#### Data lines:
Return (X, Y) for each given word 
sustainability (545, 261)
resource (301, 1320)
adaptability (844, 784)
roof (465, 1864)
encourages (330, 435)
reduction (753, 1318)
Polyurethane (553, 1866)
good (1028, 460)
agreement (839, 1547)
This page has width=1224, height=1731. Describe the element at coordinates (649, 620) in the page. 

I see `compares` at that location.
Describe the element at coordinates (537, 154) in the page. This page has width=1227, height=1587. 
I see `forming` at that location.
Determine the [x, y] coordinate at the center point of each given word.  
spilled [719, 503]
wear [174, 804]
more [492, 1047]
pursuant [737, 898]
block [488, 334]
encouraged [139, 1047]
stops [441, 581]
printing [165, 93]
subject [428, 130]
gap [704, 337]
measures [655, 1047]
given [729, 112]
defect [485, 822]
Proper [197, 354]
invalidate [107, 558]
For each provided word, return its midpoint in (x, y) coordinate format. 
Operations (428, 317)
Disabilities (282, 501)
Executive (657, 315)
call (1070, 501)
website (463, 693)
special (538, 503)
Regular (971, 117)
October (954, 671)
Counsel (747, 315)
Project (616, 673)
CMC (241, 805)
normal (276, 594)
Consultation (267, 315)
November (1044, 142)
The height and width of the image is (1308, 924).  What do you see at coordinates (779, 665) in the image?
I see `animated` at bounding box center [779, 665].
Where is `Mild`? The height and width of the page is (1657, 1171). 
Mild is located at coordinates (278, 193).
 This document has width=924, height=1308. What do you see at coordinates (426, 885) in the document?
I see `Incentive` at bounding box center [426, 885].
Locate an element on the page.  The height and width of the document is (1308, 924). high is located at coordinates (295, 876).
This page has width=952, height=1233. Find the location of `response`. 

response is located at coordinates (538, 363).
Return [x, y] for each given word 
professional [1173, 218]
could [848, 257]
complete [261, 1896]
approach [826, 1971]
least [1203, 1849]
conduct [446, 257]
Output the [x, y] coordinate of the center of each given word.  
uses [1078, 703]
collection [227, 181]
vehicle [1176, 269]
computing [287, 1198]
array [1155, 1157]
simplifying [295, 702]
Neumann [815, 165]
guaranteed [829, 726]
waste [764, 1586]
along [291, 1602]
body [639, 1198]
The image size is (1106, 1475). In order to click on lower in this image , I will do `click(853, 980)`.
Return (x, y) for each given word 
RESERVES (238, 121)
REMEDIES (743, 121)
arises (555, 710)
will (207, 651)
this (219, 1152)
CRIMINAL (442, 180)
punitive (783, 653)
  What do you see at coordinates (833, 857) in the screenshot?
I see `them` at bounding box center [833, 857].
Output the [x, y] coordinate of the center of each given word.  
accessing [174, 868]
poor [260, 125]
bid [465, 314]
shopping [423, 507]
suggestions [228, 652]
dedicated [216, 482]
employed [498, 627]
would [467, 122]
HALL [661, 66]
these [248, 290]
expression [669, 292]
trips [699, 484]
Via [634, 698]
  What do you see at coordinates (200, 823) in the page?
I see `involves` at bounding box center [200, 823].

#### Challenge:
Rewrite all of the lines above, changing every "given word" to "listed word" and keeping everything else the same.

#### Expected output:
Return (X, Y) for each listed word 
sustainability (545, 261)
resource (301, 1320)
adaptability (844, 784)
roof (465, 1864)
encourages (330, 435)
reduction (753, 1318)
Polyurethane (553, 1866)
good (1028, 460)
agreement (839, 1547)
This page has width=1224, height=1731. Describe the element at coordinates (649, 620) in the page. 

I see `compares` at that location.
Describe the element at coordinates (537, 154) in the page. This page has width=1227, height=1587. 
I see `forming` at that location.
Determine the [x, y] coordinate at the center point of each listed word.  
spilled [719, 503]
wear [174, 804]
more [492, 1047]
pursuant [737, 898]
block [488, 334]
encouraged [139, 1047]
stops [441, 581]
printing [165, 93]
subject [428, 130]
gap [704, 337]
measures [655, 1047]
given [729, 112]
defect [485, 822]
Proper [197, 354]
invalidate [107, 558]
For each provided word, return its midpoint in (x, y) coordinate format. 
Operations (428, 317)
Disabilities (282, 501)
Executive (657, 315)
call (1070, 501)
website (463, 693)
special (538, 503)
Regular (971, 117)
October (954, 671)
Counsel (747, 315)
Project (616, 673)
CMC (241, 805)
normal (276, 594)
Consultation (267, 315)
November (1044, 142)
The height and width of the image is (1308, 924).  What do you see at coordinates (779, 665) in the image?
I see `animated` at bounding box center [779, 665].
Where is `Mild`? The height and width of the page is (1657, 1171). 
Mild is located at coordinates (278, 193).
 This document has width=924, height=1308. What do you see at coordinates (426, 885) in the document?
I see `Incentive` at bounding box center [426, 885].
Locate an element on the page.  The height and width of the document is (1308, 924). high is located at coordinates (295, 876).
This page has width=952, height=1233. Find the location of `response`. 

response is located at coordinates (538, 363).
Return [x, y] for each listed word 
professional [1173, 218]
could [848, 257]
complete [261, 1896]
approach [826, 1971]
least [1203, 1849]
conduct [446, 257]
Output the [x, y] coordinate of the center of each listed word.  
uses [1078, 703]
collection [227, 181]
vehicle [1176, 269]
computing [287, 1198]
array [1155, 1157]
simplifying [295, 702]
Neumann [815, 165]
guaranteed [829, 726]
waste [764, 1586]
along [291, 1602]
body [639, 1198]
The image size is (1106, 1475). In order to click on lower in this image , I will do `click(853, 980)`.
Return (x, y) for each listed word 
RESERVES (238, 121)
REMEDIES (743, 121)
arises (555, 710)
will (207, 651)
this (219, 1152)
CRIMINAL (442, 180)
punitive (783, 653)
  What do you see at coordinates (833, 857) in the screenshot?
I see `them` at bounding box center [833, 857].
Output the [x, y] coordinate of the center of each listed word.  
accessing [174, 868]
poor [260, 125]
bid [465, 314]
shopping [423, 507]
suggestions [228, 652]
dedicated [216, 482]
employed [498, 627]
would [467, 122]
HALL [661, 66]
these [248, 290]
expression [669, 292]
trips [699, 484]
Via [634, 698]
  What do you see at coordinates (200, 823) in the page?
I see `involves` at bounding box center [200, 823].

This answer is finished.